───── Raw data ─────
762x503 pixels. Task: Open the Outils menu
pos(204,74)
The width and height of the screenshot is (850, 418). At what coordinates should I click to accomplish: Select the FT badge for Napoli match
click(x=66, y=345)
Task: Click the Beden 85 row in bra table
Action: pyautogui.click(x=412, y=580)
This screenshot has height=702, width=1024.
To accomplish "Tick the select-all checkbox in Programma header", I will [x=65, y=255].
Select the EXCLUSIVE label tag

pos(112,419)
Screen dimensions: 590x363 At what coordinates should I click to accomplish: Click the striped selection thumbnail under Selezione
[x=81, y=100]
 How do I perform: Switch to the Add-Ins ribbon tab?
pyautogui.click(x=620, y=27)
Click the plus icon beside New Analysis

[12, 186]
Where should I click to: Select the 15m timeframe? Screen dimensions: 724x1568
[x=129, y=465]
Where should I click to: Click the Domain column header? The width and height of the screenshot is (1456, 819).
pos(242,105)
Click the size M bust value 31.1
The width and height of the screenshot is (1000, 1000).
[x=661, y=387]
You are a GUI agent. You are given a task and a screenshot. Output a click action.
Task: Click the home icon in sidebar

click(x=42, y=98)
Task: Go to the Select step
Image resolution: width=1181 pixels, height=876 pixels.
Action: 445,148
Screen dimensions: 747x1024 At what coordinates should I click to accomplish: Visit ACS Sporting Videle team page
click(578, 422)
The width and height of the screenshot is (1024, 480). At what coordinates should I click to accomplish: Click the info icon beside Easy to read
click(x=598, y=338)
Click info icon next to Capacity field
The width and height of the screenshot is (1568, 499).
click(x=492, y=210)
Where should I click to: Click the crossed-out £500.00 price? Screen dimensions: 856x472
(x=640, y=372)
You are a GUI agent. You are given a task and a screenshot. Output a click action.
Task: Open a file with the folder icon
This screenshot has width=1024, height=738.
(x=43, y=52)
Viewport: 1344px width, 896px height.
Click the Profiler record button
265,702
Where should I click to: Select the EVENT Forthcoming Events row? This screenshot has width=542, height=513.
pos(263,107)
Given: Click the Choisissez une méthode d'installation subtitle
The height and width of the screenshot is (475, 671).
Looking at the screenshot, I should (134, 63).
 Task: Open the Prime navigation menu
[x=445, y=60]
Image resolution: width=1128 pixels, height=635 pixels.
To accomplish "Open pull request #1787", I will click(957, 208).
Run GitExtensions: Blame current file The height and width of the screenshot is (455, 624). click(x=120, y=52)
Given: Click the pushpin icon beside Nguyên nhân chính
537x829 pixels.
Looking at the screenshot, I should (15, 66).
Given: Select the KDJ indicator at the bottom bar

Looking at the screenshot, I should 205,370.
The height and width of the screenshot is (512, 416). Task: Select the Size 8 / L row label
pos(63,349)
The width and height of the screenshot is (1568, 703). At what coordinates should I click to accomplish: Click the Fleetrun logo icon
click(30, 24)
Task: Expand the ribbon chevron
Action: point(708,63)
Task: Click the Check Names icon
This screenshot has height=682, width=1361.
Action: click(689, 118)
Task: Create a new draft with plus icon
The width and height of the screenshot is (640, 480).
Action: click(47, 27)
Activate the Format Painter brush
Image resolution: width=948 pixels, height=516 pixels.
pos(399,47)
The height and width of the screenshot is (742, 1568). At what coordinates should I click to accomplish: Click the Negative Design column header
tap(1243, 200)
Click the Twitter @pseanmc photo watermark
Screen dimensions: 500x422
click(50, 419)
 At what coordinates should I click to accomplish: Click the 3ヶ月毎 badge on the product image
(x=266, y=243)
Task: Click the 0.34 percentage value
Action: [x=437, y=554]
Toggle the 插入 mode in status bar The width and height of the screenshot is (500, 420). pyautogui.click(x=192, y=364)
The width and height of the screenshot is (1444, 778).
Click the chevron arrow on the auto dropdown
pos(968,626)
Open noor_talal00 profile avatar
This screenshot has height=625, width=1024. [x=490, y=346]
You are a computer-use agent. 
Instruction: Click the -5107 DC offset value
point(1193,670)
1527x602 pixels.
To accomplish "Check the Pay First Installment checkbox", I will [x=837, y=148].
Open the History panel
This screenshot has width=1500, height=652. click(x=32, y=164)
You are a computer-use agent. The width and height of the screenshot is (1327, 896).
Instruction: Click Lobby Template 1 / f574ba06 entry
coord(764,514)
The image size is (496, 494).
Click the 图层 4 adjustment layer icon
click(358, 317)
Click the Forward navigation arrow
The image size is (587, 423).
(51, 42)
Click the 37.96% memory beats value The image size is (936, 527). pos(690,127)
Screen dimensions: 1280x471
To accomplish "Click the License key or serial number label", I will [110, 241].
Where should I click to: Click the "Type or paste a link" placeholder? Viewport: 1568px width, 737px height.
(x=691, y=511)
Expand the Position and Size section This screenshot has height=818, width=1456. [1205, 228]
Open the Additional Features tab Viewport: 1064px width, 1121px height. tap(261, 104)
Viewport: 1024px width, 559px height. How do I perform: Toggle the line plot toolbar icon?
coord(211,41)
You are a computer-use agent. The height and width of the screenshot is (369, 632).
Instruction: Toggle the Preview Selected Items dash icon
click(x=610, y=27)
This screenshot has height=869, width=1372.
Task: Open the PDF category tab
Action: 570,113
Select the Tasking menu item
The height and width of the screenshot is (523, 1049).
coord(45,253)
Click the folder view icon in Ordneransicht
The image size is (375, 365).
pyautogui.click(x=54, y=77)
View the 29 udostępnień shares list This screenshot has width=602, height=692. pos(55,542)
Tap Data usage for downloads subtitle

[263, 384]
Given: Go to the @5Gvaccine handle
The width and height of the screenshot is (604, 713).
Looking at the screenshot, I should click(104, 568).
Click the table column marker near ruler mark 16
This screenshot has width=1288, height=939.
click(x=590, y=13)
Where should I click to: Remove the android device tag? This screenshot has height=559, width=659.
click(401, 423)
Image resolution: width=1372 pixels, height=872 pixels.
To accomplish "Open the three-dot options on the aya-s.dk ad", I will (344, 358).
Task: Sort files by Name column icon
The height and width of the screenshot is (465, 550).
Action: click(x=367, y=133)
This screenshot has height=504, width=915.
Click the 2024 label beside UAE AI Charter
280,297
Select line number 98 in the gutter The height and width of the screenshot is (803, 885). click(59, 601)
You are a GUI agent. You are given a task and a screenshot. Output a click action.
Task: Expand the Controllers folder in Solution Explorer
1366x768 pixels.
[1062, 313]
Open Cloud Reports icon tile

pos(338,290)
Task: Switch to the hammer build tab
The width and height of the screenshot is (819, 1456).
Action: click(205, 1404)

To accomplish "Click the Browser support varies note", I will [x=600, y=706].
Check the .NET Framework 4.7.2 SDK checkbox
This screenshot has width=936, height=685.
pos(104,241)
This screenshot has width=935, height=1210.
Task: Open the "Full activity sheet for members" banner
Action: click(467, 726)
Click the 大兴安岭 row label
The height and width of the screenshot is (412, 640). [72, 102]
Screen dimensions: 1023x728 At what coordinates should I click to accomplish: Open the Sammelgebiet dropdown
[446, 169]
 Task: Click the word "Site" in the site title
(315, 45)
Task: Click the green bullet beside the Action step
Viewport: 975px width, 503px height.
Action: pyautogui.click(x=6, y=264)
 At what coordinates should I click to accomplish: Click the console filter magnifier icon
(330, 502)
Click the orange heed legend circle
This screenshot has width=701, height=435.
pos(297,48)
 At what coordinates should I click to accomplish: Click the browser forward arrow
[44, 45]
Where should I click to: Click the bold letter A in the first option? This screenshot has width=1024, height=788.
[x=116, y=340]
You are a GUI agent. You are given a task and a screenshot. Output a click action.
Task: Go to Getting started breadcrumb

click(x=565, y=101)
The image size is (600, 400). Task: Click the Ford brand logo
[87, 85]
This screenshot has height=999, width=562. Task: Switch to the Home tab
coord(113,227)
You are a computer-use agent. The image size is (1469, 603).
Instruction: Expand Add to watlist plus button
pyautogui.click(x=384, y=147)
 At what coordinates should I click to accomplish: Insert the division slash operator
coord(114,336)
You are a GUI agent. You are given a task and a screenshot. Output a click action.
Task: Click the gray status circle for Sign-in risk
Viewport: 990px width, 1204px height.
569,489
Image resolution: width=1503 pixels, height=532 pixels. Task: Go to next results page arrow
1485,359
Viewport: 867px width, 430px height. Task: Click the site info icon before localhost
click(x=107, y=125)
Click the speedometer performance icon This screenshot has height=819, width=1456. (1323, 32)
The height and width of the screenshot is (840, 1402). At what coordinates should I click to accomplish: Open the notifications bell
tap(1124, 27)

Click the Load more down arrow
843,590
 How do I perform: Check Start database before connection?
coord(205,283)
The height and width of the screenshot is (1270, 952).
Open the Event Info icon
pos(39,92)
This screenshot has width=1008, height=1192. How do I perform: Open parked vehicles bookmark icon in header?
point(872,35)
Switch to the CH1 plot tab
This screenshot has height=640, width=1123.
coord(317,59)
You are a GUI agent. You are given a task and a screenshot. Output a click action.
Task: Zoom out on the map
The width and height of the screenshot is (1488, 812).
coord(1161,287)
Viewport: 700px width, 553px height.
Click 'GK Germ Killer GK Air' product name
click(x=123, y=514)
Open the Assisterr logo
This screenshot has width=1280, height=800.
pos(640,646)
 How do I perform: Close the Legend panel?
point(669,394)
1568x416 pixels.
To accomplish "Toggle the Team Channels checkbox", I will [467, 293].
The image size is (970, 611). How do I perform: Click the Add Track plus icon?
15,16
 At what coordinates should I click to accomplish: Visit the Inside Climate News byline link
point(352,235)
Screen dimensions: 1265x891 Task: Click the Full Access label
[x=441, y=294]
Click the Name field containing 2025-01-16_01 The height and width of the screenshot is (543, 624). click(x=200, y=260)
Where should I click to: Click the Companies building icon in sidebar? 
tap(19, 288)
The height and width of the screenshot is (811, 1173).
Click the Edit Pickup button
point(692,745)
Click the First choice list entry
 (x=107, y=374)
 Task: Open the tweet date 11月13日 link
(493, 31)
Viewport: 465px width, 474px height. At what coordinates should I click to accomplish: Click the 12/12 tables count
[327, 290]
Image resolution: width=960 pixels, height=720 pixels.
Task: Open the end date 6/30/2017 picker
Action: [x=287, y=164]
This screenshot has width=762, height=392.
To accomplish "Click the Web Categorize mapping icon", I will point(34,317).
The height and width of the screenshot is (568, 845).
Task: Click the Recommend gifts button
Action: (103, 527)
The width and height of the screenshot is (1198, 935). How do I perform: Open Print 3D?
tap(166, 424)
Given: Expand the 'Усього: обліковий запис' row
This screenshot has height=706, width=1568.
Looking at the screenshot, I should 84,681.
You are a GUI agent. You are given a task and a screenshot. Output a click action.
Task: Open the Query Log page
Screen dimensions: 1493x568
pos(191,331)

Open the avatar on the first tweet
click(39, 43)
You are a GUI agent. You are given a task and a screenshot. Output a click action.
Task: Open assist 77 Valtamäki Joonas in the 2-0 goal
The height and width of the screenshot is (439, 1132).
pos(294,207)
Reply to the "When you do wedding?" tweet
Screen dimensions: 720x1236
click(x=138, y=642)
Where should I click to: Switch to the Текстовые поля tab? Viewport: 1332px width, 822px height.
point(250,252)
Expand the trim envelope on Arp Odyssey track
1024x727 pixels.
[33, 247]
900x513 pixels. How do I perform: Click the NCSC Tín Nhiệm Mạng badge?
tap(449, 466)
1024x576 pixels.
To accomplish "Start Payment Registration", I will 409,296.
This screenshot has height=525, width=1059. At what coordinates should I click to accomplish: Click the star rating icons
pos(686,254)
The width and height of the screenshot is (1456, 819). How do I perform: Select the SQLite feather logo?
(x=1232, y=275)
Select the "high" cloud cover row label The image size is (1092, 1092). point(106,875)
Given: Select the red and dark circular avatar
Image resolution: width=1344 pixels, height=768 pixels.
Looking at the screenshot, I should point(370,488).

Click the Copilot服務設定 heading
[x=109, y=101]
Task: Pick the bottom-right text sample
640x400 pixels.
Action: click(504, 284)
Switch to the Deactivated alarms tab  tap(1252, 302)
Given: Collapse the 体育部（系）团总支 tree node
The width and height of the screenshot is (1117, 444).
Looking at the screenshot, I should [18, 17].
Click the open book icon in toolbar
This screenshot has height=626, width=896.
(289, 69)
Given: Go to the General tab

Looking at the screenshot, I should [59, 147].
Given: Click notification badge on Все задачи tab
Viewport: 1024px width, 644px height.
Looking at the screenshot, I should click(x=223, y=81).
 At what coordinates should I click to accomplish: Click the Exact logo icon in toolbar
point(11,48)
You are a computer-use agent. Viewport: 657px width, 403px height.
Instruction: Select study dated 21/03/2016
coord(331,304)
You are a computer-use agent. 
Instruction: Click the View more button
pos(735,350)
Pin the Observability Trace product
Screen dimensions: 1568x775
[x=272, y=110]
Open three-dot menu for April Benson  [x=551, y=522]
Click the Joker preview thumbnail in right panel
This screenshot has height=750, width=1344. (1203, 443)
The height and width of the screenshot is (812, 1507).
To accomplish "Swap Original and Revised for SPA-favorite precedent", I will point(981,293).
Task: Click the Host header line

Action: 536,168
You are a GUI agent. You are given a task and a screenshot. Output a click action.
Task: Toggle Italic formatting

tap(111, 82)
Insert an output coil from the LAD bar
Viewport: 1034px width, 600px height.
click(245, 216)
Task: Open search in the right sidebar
─────
What to do = From the data, list each line in which the string "number" appears.

Exercise answer =
To accomplish "Click the License key or serial number label", I will [110, 241].
Select line number 98 in the gutter The height and width of the screenshot is (803, 885). click(59, 601)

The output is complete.